Well maintained rainwater tanks can provide a good source of water to households. Installing a water tank can decrease household demand on treated supplies of water and reduce stormwater run-off. In urban areas, the public water supply remains the most reliable source of water and should always be used for drinking. However, rainwater can be used for purposes such as flushing toilets, clothes washing, watering the garden or washing cars.
In some areas of the Yass Valley LGA rainwater is the primary source of household water. Generally rainwater is safe to drink, as long as the rainwater tank is properly maintained and the rainwater is clear with little taste or smell. Rainwater can become contaminated with harmful micro-organisms and parasites, with common sources of contamination being bird or animal droppings, roof or plumbing materials and the accumulation of organic material in gutters. It is important to maintain rainwater tanks and associated plumbing to prevent contamination and to ensure the provision of good quality water.

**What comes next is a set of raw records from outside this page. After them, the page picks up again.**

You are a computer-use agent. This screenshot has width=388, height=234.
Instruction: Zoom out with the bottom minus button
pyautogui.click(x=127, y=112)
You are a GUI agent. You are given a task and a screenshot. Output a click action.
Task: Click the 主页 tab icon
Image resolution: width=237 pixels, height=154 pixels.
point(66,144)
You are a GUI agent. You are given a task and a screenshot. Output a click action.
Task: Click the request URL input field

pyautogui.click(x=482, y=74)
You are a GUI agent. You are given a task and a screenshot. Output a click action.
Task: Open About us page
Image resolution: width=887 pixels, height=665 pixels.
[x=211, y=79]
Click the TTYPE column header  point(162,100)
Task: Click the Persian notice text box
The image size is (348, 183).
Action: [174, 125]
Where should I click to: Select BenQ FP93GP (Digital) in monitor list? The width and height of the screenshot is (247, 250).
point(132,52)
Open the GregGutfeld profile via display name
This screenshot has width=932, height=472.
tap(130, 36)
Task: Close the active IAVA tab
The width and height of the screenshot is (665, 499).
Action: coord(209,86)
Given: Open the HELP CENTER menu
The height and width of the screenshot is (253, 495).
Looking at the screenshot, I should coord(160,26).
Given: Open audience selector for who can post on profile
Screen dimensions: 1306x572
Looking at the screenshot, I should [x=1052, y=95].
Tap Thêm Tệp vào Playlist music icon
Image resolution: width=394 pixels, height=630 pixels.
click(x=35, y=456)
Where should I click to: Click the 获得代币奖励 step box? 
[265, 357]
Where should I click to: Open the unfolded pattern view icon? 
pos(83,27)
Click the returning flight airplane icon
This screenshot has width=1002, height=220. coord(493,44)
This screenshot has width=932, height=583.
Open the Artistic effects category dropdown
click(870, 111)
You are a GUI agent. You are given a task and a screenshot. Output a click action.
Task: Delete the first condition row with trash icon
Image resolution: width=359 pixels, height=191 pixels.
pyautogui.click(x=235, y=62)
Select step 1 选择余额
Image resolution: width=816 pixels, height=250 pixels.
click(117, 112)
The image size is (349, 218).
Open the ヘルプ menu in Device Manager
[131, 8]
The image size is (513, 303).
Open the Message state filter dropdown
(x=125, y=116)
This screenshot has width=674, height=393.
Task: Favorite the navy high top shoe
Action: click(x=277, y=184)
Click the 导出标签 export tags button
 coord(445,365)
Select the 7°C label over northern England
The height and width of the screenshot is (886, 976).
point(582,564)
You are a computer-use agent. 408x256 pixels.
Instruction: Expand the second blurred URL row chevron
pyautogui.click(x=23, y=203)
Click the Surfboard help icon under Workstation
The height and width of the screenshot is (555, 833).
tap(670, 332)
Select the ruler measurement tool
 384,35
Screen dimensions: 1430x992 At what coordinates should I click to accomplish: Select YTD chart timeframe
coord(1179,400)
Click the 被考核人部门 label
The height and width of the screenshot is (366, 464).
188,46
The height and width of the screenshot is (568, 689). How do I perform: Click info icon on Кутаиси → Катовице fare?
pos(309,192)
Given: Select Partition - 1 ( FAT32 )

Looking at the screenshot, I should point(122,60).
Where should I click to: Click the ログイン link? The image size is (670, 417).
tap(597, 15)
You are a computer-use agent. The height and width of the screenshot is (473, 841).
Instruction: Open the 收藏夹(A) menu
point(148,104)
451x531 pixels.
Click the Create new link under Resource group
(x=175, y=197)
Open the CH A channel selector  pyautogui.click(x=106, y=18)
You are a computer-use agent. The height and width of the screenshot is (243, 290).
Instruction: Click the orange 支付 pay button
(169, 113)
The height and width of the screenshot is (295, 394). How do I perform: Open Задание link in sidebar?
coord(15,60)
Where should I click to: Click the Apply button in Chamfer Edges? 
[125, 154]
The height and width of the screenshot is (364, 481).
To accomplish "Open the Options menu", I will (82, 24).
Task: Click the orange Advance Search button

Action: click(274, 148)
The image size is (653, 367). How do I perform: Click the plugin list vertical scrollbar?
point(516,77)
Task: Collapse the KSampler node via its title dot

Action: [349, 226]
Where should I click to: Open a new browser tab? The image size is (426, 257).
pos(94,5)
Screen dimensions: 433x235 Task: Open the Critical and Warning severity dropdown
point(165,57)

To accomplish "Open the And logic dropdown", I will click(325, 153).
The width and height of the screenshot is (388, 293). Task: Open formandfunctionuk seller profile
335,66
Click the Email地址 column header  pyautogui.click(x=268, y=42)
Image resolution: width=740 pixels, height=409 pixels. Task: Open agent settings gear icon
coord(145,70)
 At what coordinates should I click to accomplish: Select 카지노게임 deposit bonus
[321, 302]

Maintaining safe drinking water in rainwater tanks
Preventing the contamination of drinking water
With current conditions, it is important to ensure your tank water remains clean when the much needed rain finally falls.
Dust, leaf litter, bird droppings and the presence of contaminates in smoke, ash and debris from fires can contaminate rainwater. It is important to minimise the amount of these from entering rainwater tanks.
First flush diverters prevent the first portion of rainwater run-off from the roof from entering the tank. This reduces the amount of contamination from sources such as dust, leaf litter and bird droppings.
If you do not have a flush diverter installed, you can simply disconnect the tank inlet to prevent the first run-off from entering the tank.
If you would like to find out more information about how to maintain your rainwater tanks, please refer to the Guidance on Use of Rainwater Tanks document at the bottom of this page, which is produced by NSW Health.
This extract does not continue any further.